Seco aids growth at Mecaprec

French precision machining company Mecaprec has found that working closely with Seco has helped it to grow tenfold in a decade while supplying parts to the world’s biggest aerospace companies.

Company CEO Jean-Marc Gomez acquired the company in 2008 when it employed 12 people and had annual sales of €780,000. Shortly after, when Mecaprec invested in a series of Makino machining centres, it brought Seco Tools to the company’s attention.

“They had the tools we needed for a big contract that we landed in 2011 for Aubert & Duval, a world leader in upscale metallurgy,” says Gomez. “The distributor was too expensive, so we were happy to work directly with Seco, and the rest is history.”

Since then, the two companies have worked together closely, adopting new tools as they have been developed, which has helped Mecaprec to further expand its product range while reducing unit costs. Seco is now the company’s biggest supplier of cutting tools.

Today, Mecaprec employs 75 people and has annual sales of €10.5m, providing parts for customers such as Airbus, Boeing, Dassault, Embraer and Airbus Helicopter, along with tier-one suppliers like Figeac Aero, Aubert & Duval, PCC France, Artus and Mecachrome.
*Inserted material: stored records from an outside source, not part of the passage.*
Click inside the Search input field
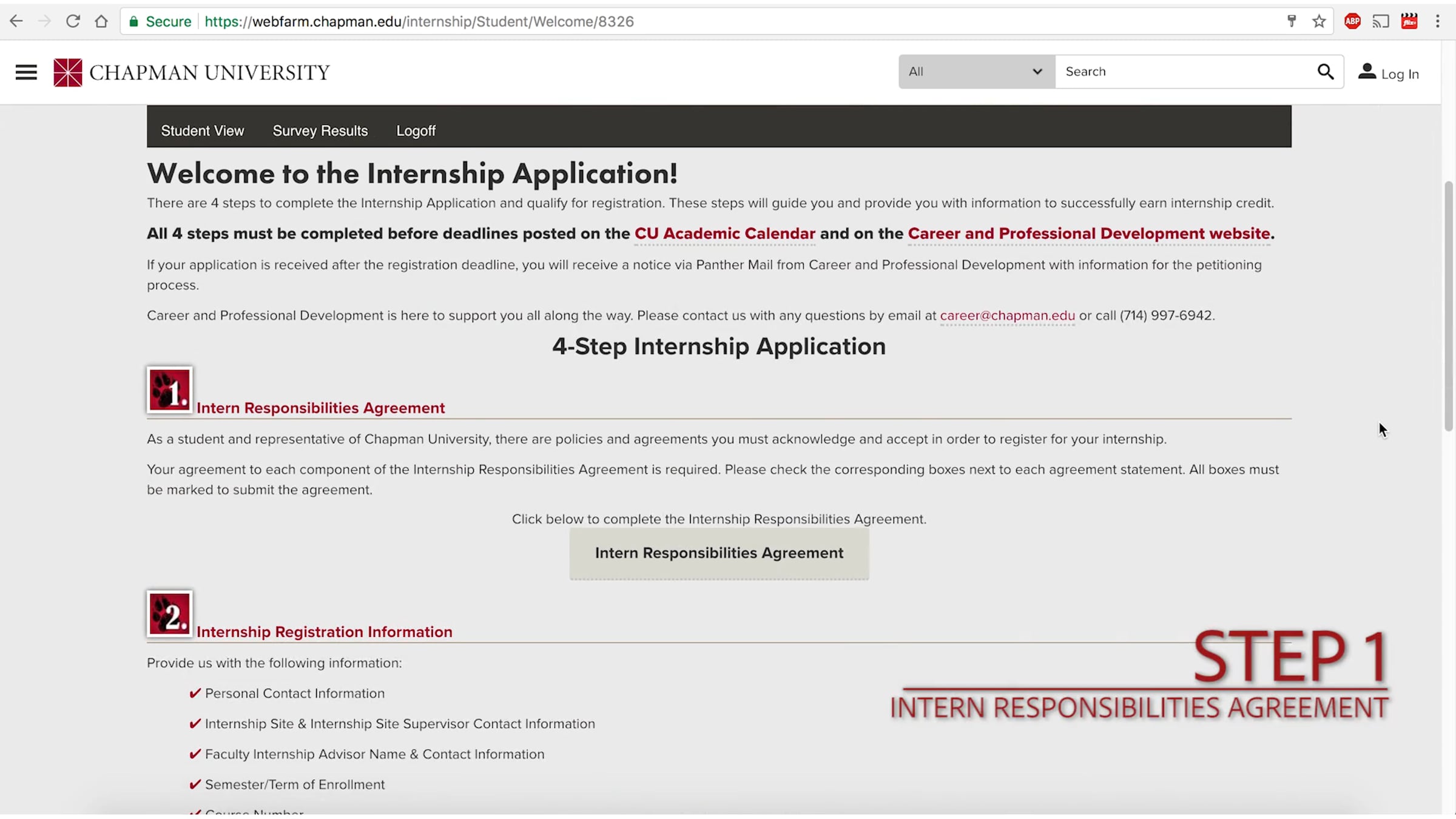 click(1186, 72)
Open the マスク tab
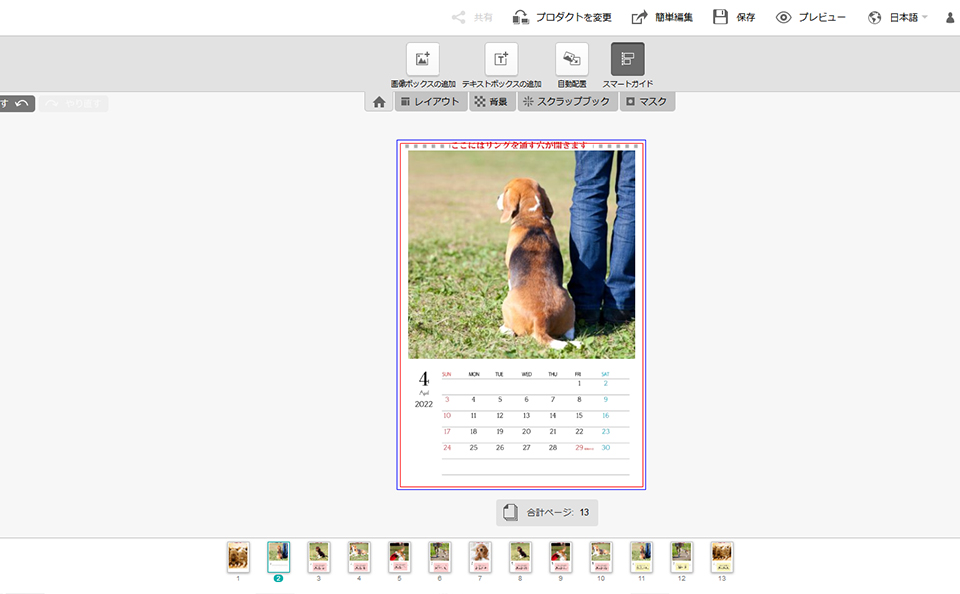The image size is (960, 594). tap(646, 102)
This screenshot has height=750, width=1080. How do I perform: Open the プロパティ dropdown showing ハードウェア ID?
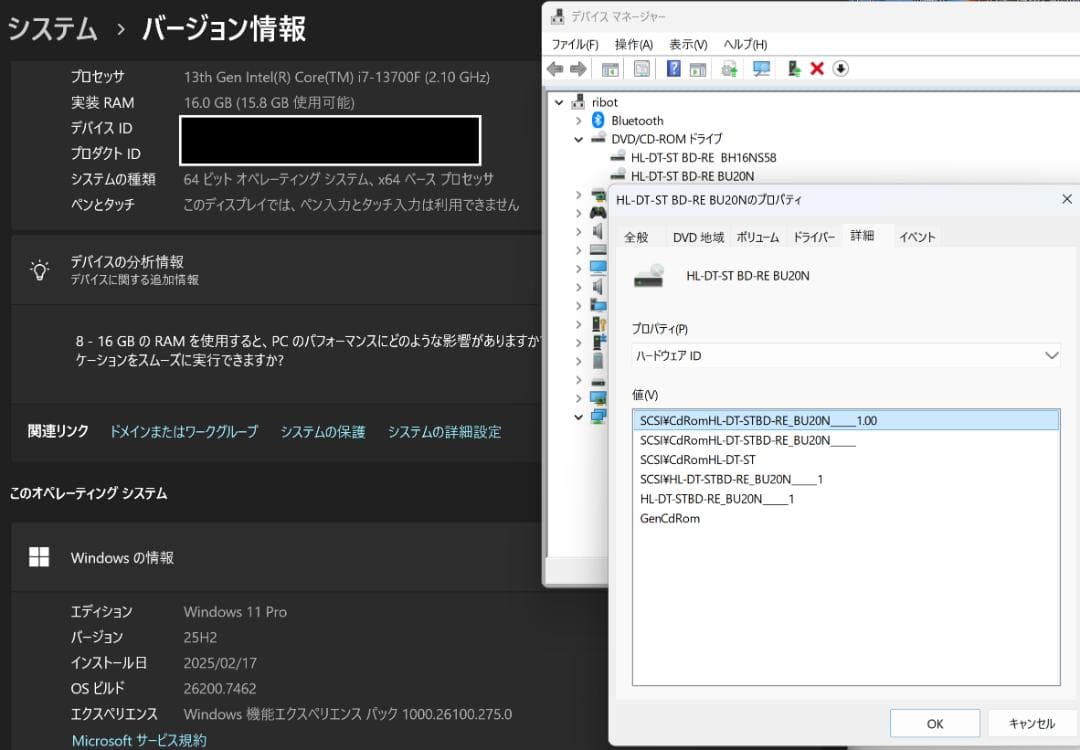point(1050,355)
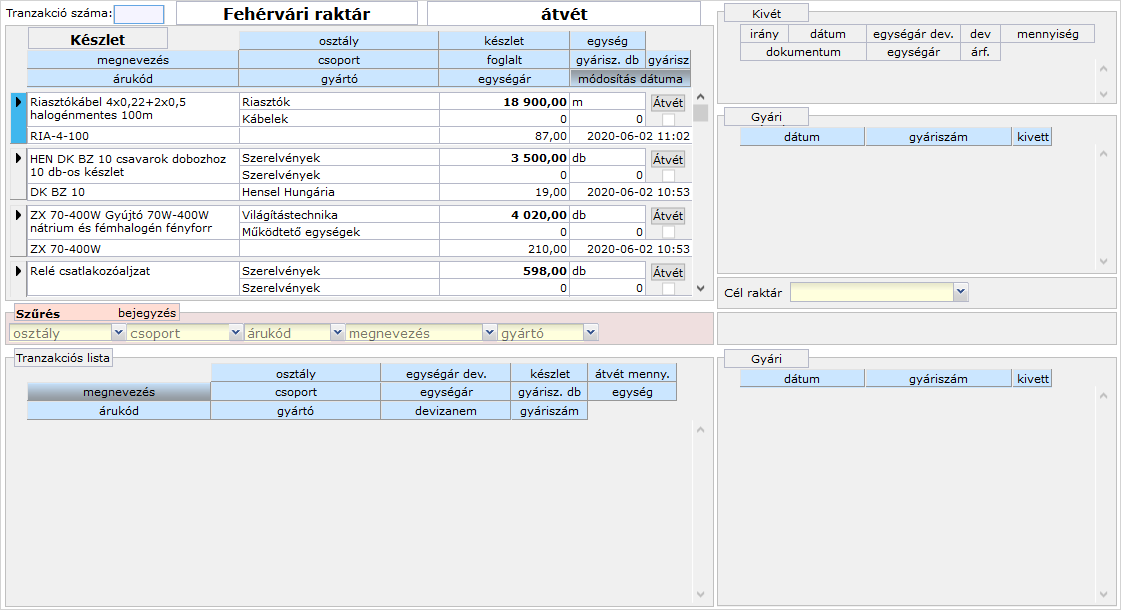Select the Szűrés tab
1121x610 pixels.
pyautogui.click(x=38, y=313)
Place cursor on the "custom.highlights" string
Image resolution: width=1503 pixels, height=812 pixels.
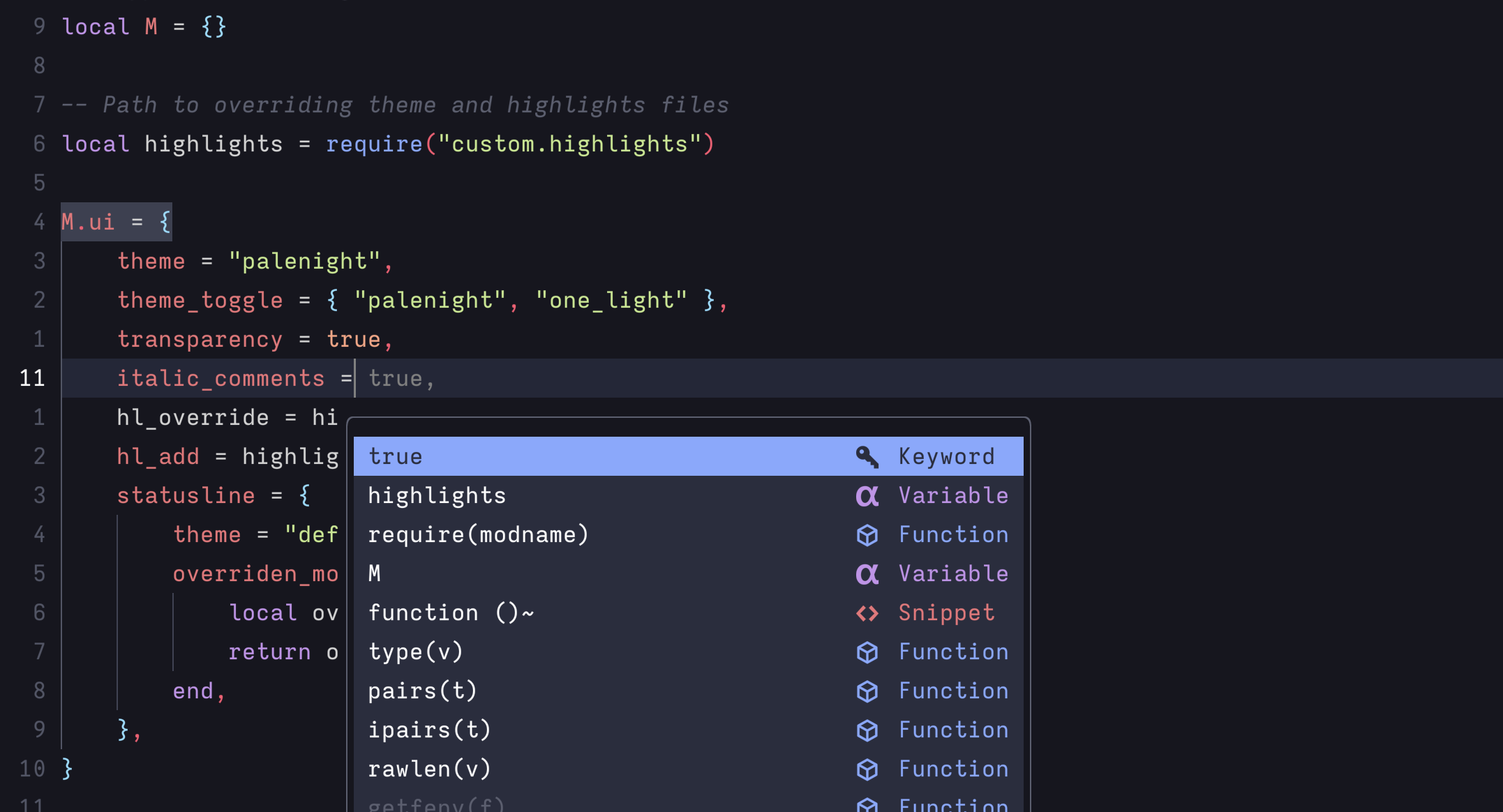pos(569,144)
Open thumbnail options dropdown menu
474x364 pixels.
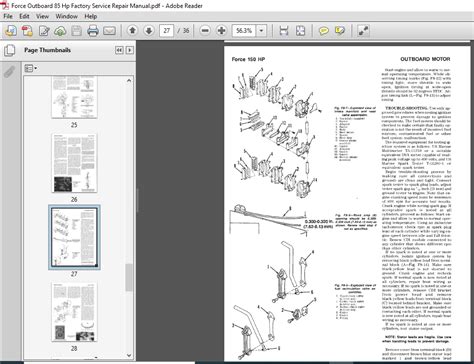(31, 68)
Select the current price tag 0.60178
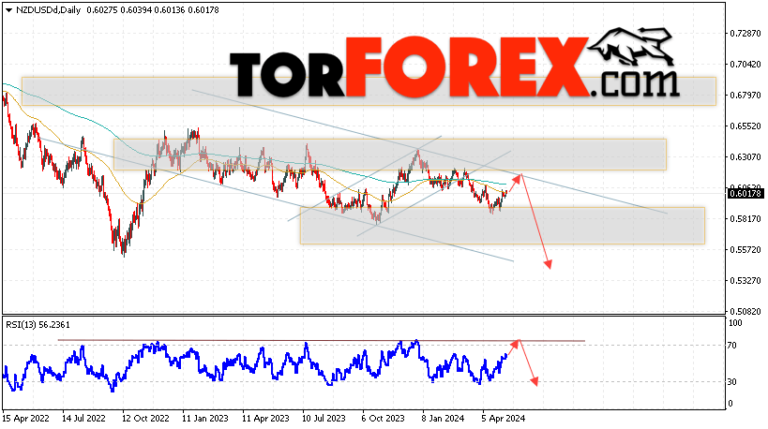The image size is (768, 429). [745, 194]
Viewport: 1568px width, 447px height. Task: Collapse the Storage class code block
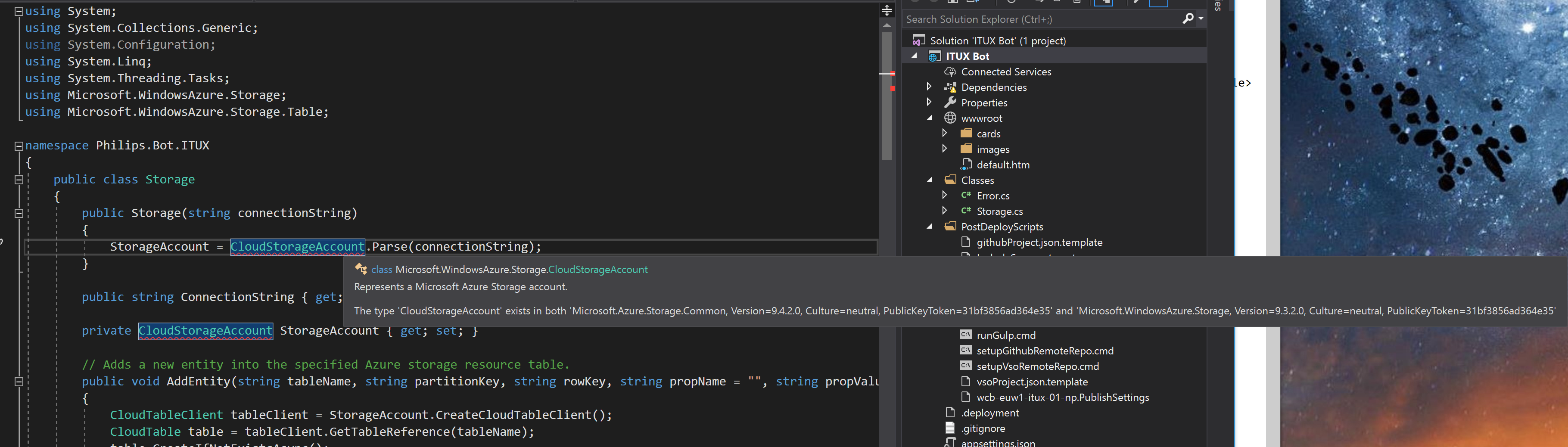19,180
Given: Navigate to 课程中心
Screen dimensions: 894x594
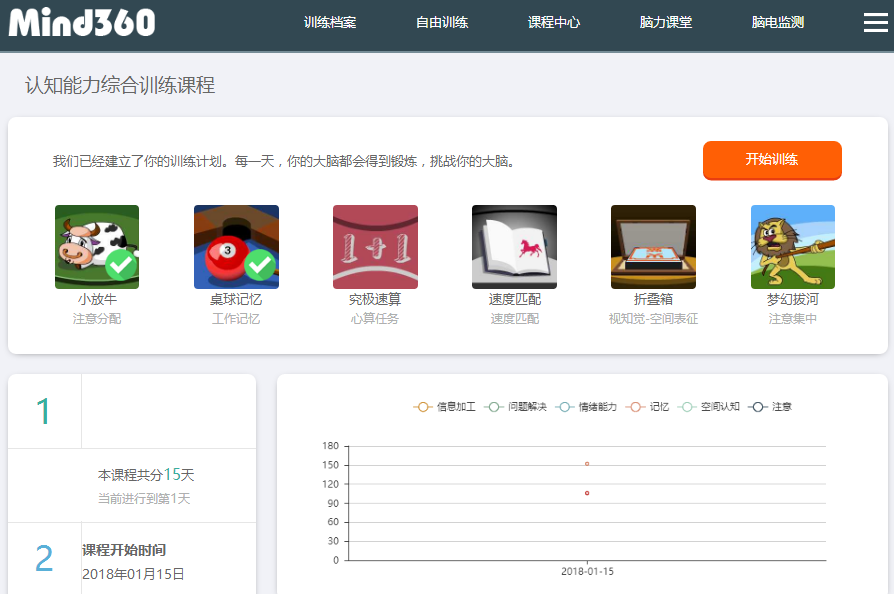Looking at the screenshot, I should [554, 23].
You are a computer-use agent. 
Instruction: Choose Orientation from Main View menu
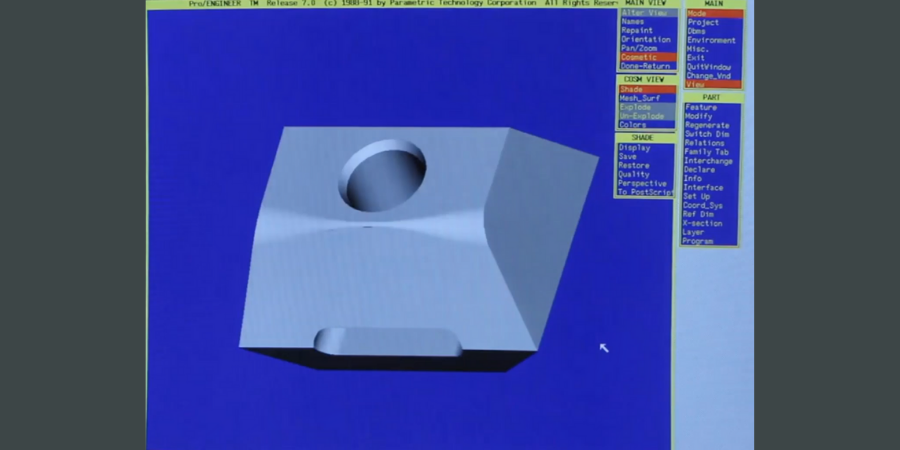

Some 98% of Mecaprec’s work is in the aerospace industry, working mainly in titanium, Inconel and stainless steel. The company mills parts in dimensions ranging from 10 x 10 mm up to 1500 x 1500 mm, producing some 80,000 components every year.

“We want cutting tool specialists who will bring us their new technologies, supply us seamlessly, train our people, listen to our needs and keep us at the cutting edge – in Seco’s case, literally,” says Gomez. “We have a great relationship with Seco, and we look forward to that continuing long into the future.”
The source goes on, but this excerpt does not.